For example, I had heard of Take Your Daughter to Work Day, and just like you, had kept quiet about its inherent constitutional issues. But I wasn't aware until Monday that someone had come up with Take Your Dog To Work Day, which happens Friday.
It's not a good idea in the usual sense, but in the "I want to be there with a video camera when someone tries this" category, it's an awesome! idea. If America's Funniest is still paying first-round winners $10,000, I highly encourage you to Take Your Dog To Work.
And call me.
Sent by a public-relations firm, the e-mail says the idea is advocated by a guy in (drum roll, please ..........) California. Specifically, he's from the home of Malibu Barbie, so you know he's legit. His name is Robert Cabral, and his Web site, www.blackbeltdogtraining.com, explains that he "uses the Zen of the martial arts to rescue and rehabilitate troubled dogs."

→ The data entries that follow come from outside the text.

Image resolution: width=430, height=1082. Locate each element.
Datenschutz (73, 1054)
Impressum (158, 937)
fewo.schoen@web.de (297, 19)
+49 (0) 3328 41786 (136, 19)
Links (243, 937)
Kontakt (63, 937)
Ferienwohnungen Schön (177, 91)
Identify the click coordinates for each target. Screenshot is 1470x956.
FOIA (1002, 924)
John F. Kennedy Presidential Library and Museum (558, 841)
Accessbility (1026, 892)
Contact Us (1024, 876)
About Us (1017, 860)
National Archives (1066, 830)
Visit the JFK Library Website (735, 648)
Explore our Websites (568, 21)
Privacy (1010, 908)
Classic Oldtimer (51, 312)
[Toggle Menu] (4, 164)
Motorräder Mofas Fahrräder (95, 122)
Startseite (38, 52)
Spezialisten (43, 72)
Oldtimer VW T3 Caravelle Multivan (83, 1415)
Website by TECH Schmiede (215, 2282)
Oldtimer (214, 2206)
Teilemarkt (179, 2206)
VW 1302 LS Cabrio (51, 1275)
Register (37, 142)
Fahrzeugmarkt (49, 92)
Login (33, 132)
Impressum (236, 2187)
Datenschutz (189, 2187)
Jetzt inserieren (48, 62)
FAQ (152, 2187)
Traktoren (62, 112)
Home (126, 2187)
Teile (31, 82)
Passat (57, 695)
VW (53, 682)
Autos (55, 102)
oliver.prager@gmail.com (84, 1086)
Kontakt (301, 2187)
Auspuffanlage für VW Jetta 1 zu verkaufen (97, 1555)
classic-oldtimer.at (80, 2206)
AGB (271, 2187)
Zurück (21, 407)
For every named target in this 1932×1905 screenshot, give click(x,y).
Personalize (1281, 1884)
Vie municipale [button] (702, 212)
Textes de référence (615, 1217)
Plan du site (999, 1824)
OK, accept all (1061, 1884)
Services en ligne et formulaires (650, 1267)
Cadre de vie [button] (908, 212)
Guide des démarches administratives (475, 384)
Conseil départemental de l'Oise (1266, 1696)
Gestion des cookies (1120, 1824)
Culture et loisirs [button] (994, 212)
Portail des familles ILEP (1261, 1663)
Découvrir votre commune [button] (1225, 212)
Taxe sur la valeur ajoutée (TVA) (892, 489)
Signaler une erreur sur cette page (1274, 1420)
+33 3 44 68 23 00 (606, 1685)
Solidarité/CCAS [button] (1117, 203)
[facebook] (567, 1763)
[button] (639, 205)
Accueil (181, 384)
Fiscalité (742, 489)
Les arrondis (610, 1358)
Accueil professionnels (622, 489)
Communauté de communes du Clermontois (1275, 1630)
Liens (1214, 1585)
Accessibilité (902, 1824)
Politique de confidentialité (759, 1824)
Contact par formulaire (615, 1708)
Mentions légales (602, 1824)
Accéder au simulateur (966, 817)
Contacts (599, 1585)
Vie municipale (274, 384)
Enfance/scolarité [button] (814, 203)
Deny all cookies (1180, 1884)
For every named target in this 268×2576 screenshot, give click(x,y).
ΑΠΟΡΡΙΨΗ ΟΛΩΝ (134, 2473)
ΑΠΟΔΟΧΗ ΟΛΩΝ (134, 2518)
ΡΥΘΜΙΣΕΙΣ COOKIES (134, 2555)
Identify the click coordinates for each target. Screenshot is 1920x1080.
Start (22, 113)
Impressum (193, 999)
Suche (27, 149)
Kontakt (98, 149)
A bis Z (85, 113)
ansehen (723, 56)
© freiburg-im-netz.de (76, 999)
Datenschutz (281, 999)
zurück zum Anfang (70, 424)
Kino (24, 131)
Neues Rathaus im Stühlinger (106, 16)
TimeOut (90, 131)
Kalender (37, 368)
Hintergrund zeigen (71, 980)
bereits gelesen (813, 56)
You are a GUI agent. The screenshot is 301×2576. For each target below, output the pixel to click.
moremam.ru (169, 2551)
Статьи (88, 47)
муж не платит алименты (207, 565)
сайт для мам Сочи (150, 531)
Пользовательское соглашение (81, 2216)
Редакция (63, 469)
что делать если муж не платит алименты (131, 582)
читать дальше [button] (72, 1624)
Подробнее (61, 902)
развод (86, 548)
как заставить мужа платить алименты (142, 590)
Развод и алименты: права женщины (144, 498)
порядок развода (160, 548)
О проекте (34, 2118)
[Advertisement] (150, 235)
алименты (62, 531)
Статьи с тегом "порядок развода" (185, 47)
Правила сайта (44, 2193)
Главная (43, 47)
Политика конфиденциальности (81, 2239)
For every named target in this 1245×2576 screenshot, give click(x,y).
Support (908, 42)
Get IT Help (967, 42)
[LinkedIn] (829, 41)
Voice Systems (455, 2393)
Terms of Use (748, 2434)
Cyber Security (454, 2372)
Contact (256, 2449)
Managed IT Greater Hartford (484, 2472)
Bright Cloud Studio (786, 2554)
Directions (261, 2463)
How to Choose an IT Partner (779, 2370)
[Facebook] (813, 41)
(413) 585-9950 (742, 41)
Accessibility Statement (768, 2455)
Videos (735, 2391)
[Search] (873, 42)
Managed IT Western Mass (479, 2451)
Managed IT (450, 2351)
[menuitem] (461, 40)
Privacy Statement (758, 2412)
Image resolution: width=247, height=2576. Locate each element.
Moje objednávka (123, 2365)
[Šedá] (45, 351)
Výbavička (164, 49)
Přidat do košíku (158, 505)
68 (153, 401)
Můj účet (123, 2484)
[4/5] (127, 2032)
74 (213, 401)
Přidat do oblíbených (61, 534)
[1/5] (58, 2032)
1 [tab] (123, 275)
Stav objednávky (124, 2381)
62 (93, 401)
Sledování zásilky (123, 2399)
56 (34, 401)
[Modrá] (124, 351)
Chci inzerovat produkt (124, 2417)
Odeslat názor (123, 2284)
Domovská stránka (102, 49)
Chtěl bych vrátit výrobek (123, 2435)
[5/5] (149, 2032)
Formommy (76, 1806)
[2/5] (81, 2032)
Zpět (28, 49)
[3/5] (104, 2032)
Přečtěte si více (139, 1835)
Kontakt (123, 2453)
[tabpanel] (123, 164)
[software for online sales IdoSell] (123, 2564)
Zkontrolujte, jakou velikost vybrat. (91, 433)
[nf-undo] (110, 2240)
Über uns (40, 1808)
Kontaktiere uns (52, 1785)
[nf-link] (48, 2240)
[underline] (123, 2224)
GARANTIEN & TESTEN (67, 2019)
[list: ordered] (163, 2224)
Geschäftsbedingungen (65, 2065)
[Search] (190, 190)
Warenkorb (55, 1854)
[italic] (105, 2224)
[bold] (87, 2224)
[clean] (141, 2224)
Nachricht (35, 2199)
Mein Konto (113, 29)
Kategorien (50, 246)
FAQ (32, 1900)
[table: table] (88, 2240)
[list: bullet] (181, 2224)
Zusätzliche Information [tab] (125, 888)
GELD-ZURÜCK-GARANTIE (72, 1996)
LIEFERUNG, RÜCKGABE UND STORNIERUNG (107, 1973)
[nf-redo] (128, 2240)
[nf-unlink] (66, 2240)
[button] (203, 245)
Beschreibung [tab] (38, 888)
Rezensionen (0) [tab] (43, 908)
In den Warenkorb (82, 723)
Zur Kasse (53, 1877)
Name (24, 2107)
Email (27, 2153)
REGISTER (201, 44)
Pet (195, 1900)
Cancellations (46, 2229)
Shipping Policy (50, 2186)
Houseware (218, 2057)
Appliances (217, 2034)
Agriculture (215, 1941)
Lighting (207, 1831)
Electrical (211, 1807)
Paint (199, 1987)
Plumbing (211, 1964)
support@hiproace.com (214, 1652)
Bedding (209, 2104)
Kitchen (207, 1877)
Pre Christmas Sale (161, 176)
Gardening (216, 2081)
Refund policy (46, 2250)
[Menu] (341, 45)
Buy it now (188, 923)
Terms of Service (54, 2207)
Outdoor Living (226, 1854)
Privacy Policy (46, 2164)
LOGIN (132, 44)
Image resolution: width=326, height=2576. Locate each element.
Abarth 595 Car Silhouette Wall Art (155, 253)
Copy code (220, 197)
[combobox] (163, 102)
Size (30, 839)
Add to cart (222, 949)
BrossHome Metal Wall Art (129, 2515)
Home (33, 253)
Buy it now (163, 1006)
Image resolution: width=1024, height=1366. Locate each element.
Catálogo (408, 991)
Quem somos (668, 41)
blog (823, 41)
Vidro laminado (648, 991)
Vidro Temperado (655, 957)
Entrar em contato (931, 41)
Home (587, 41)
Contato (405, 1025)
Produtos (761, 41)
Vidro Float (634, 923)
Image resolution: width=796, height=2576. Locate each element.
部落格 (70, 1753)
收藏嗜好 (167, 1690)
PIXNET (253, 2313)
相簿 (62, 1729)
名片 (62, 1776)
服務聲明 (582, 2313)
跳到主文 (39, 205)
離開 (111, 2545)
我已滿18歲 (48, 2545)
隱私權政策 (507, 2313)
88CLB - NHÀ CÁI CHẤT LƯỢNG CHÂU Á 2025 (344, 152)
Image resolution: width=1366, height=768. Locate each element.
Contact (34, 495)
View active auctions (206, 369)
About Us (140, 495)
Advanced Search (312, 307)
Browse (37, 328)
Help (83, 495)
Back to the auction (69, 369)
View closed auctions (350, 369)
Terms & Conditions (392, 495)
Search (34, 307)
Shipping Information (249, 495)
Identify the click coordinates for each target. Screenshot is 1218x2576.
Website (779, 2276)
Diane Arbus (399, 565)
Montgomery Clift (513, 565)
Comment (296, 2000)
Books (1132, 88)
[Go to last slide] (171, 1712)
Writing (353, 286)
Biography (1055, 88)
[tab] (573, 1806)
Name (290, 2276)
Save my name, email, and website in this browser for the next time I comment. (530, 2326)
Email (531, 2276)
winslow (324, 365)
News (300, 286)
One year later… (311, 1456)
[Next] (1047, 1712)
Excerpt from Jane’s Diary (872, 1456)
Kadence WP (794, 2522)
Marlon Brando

Imagining how that might translate into action conjures up some interesting mental images.
First, the rescue: BANG! OOF! THWAP!
Then the rehab: SPLAT! SWOOSH! KERPOW!
Then everybody bows to each other, and all is calm. And rehabilitated.
For those of us who have heard the word Zen a million times, but never looked it up, it actually has nothing to do with motorcycle repair. Webster says it's "a Japanese sect of a Mahayana Buddhism that aims at enlightenment by direct intuition through meditation."
Enlightened on that point, we break our navel gaze and move on.
In the news release, Cabral shares his 10 tips to a successful and fun Take Your Dog to Work Day. With very little modification, it could read as a list of Top 10 Reasons Not to Take Your Dog to Work. Abbreviated, they urge safety and comfort for your animal, caution in approaching other people's pets and concern for other people's health and ability to do their jobs.
With biting and stepping-in-stuff dangers avoided, Cabral feels that work places can be greatly improved if people can take their dogs every day.
Cabral didn't come up with the idea for Take Your Dog to Work Day. According to the release, the credit goes to Pet Sitters International, who started it in 1999 "to celebrate the great companions dogs make and to encourage their adoption from humane societies, animal shelters and breed rescue clubs."
I love dogs and heartily support all of those goals.
And with my video-camera battery all charged up, I fully support the concept of taking your dog to work.